# Problem requirements
Please transcribe the data below in full, word for word, without the images.
== == ==
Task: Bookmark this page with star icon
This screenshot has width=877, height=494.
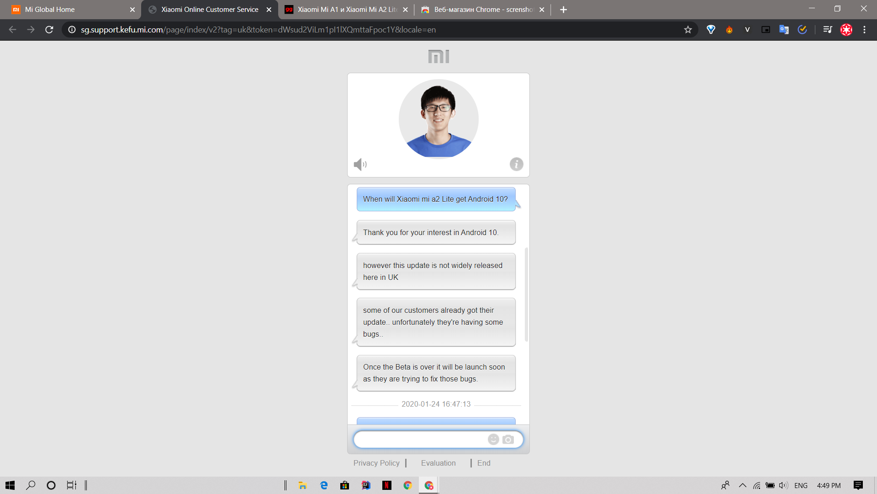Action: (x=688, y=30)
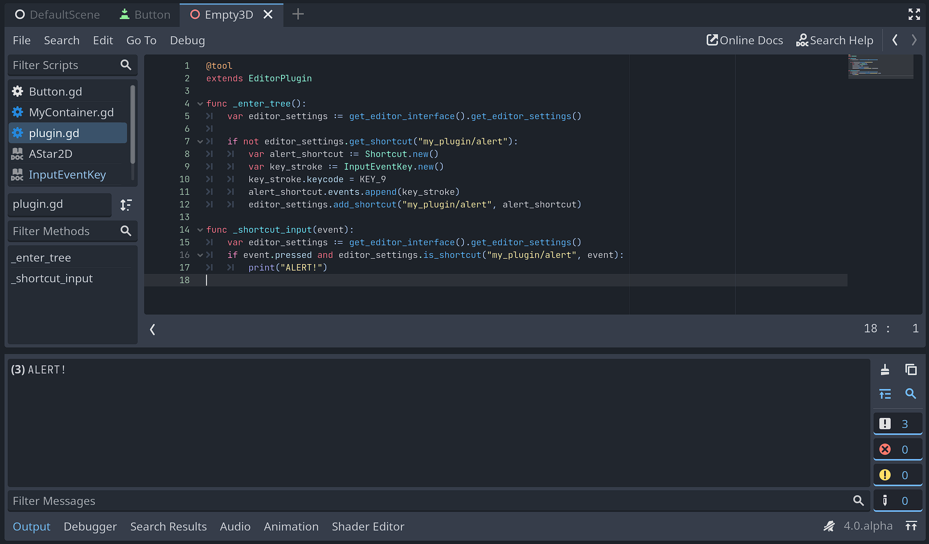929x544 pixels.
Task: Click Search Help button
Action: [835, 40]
== == ==
# Reply to the task
Task: Bookmark this page with star icon
This screenshot has width=877, height=494.
Action: (x=688, y=30)
929x544 pixels.
Task: Click Search Help button
Action: [835, 40]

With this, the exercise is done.